[Word and item position data]
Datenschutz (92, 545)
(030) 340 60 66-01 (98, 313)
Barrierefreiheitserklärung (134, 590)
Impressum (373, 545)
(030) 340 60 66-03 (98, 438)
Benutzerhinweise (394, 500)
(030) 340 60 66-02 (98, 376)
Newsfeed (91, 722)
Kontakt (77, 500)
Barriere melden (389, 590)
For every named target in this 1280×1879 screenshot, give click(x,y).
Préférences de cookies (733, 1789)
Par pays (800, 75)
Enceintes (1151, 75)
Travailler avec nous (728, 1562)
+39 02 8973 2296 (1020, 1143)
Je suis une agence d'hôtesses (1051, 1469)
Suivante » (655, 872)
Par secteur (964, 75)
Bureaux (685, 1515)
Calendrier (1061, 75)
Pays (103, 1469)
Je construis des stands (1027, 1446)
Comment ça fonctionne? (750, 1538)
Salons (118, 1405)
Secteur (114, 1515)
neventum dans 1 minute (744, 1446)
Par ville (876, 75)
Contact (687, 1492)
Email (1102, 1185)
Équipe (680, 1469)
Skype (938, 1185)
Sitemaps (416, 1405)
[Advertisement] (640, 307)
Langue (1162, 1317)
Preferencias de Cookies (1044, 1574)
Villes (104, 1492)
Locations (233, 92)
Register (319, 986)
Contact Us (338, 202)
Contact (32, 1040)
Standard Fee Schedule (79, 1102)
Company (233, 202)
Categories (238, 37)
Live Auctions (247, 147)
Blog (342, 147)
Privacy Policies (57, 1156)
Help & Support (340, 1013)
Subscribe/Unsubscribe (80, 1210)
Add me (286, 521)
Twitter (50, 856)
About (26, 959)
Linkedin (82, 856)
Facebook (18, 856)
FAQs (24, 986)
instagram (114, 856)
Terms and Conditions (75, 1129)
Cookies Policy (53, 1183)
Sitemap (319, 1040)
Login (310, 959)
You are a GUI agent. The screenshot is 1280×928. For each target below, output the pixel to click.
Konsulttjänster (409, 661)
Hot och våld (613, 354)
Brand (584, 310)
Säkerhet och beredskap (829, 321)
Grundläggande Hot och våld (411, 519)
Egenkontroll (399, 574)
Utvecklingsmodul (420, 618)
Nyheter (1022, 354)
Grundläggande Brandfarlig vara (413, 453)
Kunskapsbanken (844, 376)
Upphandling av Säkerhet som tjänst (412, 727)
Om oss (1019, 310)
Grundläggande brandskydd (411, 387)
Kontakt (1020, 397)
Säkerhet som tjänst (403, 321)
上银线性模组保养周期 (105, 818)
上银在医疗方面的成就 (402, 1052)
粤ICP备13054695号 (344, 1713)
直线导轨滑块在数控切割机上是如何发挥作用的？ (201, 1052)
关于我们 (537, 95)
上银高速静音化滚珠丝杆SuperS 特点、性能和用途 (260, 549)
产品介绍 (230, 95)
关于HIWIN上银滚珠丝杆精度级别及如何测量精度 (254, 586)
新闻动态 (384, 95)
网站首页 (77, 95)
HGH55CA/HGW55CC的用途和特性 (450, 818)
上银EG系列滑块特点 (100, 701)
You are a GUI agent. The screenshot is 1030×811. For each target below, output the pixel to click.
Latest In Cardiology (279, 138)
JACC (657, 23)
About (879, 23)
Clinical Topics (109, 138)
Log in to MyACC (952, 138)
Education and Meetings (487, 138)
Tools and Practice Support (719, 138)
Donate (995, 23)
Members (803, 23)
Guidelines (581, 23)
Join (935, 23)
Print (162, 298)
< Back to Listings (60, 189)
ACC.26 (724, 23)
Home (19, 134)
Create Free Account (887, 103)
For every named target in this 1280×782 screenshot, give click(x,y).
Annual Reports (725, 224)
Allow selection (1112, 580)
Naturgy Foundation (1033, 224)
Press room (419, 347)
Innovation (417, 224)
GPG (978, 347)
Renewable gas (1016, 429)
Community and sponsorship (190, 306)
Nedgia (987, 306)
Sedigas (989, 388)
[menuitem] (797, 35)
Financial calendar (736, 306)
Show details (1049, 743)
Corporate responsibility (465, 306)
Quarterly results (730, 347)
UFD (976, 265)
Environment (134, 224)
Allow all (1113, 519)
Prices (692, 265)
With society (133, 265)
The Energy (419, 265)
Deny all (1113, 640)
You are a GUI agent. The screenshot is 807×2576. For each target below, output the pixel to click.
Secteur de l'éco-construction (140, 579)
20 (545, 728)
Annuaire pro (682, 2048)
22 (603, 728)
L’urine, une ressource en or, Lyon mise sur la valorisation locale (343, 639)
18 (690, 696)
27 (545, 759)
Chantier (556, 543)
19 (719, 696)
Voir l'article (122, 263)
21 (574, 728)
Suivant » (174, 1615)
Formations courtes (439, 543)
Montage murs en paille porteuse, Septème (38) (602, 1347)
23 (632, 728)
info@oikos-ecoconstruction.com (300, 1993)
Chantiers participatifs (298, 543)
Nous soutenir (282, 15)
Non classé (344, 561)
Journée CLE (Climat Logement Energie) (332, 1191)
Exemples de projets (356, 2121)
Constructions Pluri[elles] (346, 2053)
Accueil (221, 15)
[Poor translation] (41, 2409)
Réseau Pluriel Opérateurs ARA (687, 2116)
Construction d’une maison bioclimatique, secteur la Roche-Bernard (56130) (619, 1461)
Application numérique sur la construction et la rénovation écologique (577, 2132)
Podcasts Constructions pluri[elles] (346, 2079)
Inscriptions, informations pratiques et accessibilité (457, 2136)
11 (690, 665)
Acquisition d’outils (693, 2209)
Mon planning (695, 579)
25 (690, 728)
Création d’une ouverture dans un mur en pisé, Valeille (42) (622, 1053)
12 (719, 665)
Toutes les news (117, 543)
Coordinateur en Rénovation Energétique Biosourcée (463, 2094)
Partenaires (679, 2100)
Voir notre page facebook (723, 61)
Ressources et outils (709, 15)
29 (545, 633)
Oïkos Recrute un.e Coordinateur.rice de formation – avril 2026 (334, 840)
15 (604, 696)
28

→ Given problem
Swap "Newsfeed" for "News" wherever it occurs in the items above, and write out all of the lines again with everything else left as it is.

→ Full output
Datenschutz (92, 545)
(030) 340 60 66-01 (98, 313)
Barrierefreiheitserklärung (134, 590)
Impressum (373, 545)
(030) 340 60 66-03 (98, 438)
Benutzerhinweise (394, 500)
(030) 340 60 66-02 (98, 376)
News (91, 722)
Kontakt (77, 500)
Barriere melden (389, 590)
For every named target in this 1280×1879 screenshot, give click(x,y).
Préférences de cookies (733, 1789)
Par pays (800, 75)
Enceintes (1151, 75)
Travailler avec nous (728, 1562)
+39 02 8973 2296 (1020, 1143)
Je suis une agence d'hôtesses (1051, 1469)
Suivante » (655, 872)
Par secteur (964, 75)
Bureaux (685, 1515)
Calendrier (1061, 75)
Pays (103, 1469)
Je construis des stands (1027, 1446)
Comment ça fonctionne? (750, 1538)
Salons (118, 1405)
Secteur (114, 1515)
neventum dans 1 minute (744, 1446)
Par ville (876, 75)
Contact (687, 1492)
Email (1102, 1185)
Équipe (680, 1469)
Skype (938, 1185)
Sitemaps (416, 1405)
[Advertisement] (640, 307)
Langue (1162, 1317)
Preferencias de Cookies (1044, 1574)
Villes (104, 1492)
Locations (233, 92)
Register (319, 986)
Contact Us (338, 202)
Contact (32, 1040)
Standard Fee Schedule (79, 1102)
Company (233, 202)
Categories (238, 37)
Live Auctions (247, 147)
Blog (342, 147)
Privacy Policies (57, 1156)
Help & Support (340, 1013)
Subscribe/Unsubscribe (80, 1210)
Add me (286, 521)
Twitter (50, 856)
About (26, 959)
Linkedin (82, 856)
Facebook (18, 856)
FAQs (24, 986)
instagram (114, 856)
Terms and Conditions (75, 1129)
Cookies Policy (53, 1183)
Sitemap (319, 1040)
Login (310, 959)
You are a GUI agent. The screenshot is 1280×928. For each target below, output the pixel to click.
Konsulttjänster (409, 661)
Hot och våld (613, 354)
Brand (584, 310)
Säkerhet och beredskap (829, 321)
Grundläggande Hot och våld (411, 519)
Egenkontroll (399, 574)
Utvecklingsmodul (420, 618)
Nyheter (1022, 354)
Grundläggande Brandfarlig vara (413, 453)
Kunskapsbanken (844, 376)
Upphandling av Säkerhet som tjänst (412, 727)
Om oss (1019, 310)
Grundläggande brandskydd (411, 387)
Kontakt (1020, 397)
Säkerhet som tjänst (403, 321)
上银线性模组保养周期 (105, 818)
上银在医疗方面的成就 (402, 1052)
粤ICP备13054695号 (344, 1713)
直线导轨滑块在数控切割机上是如何发挥作用的？ (201, 1052)
关于我们 (537, 95)
上银高速静音化滚珠丝杆SuperS 特点、性能和用途 (260, 549)
产品介绍 (230, 95)
关于HIWIN上银滚珠丝杆精度级别及如何测量精度 (254, 586)
新闻动态 (384, 95)
网站首页 (77, 95)
HGH55CA/HGW55CC的用途和特性 (450, 818)
上银EG系列滑块特点 (100, 701)
You are a GUI agent. The screenshot is 1030×811. For each target below, output the pixel to click.
Latest In Cardiology (279, 138)
JACC (657, 23)
About (879, 23)
Clinical Topics (109, 138)
Log in to MyACC (952, 138)
Education and Meetings (487, 138)
Tools and Practice Support (719, 138)
Donate (995, 23)
Members (803, 23)
Guidelines (581, 23)
Join (935, 23)
Print (162, 298)
< Back to Listings (60, 189)
ACC.26 (724, 23)
Home (19, 134)
Create Free Account (887, 103)
For every named target in this 1280×782 screenshot, give click(x,y).
Annual Reports (725, 224)
Allow selection (1112, 580)
Naturgy Foundation (1033, 224)
Press room (419, 347)
Innovation (417, 224)
GPG (978, 347)
Renewable gas (1016, 429)
Community and sponsorship (190, 306)
Nedgia (987, 306)
Sedigas (989, 388)
[menuitem] (797, 35)
Financial calendar (736, 306)
Show details (1049, 743)
Corporate responsibility (465, 306)
Quarterly results (730, 347)
UFD (976, 265)
Environment (134, 224)
Allow all (1113, 519)
Prices (692, 265)
With society (133, 265)
The Energy (419, 265)
Deny all (1113, 640)
You are a GUI agent. The screenshot is 807×2576. For each target below, output the pixel to click.
Secteur de l'éco-construction (140, 579)
20 (545, 728)
Annuaire pro (682, 2048)
22 (603, 728)
L’urine, une ressource en or, Lyon mise sur la valorisation locale (343, 639)
18 (690, 696)
27 (545, 759)
Chantier (556, 543)
19 (719, 696)
Voir l'article (122, 263)
21 (574, 728)
Suivant » (174, 1615)
Formations courtes (439, 543)
Montage murs en paille porteuse, Septème (38) (602, 1347)
23 (632, 728)
info@oikos-ecoconstruction.com (300, 1993)
Chantiers participatifs (298, 543)
Nous soutenir (282, 15)
Non classé (344, 561)
Journée CLE (Climat Logement Energie) (332, 1191)
Exemples de projets (356, 2121)
Constructions Pluri[elles] (346, 2053)
Accueil (221, 15)
[Poor translation] (41, 2409)
Réseau Pluriel Opérateurs ARA (687, 2116)
Construction d’une maison bioclimatique, secteur la Roche-Bernard (56130) (619, 1461)
Application numérique sur la construction et la rénovation écologique (577, 2132)
Podcasts Constructions pluri[elles] (346, 2079)
Inscriptions, informations pratiques et accessibilité (457, 2136)
11 (690, 665)
Acquisition d’outils (693, 2209)
Mon planning (695, 579)
25 (690, 728)
Création d’une ouverture dans un mur en pisé, Valeille (42) (622, 1053)
12 (719, 665)
Toutes les news (117, 543)
Coordinateur en Rénovation Energétique Biosourcée (463, 2094)
Partenaires (679, 2100)
Voir notre page facebook (723, 61)
Ressources et outils (709, 15)
29 (545, 633)
Oïkos Recrute un.e Coordinateur.rice de formation – avril 2026 (334, 840)
15 (604, 696)
28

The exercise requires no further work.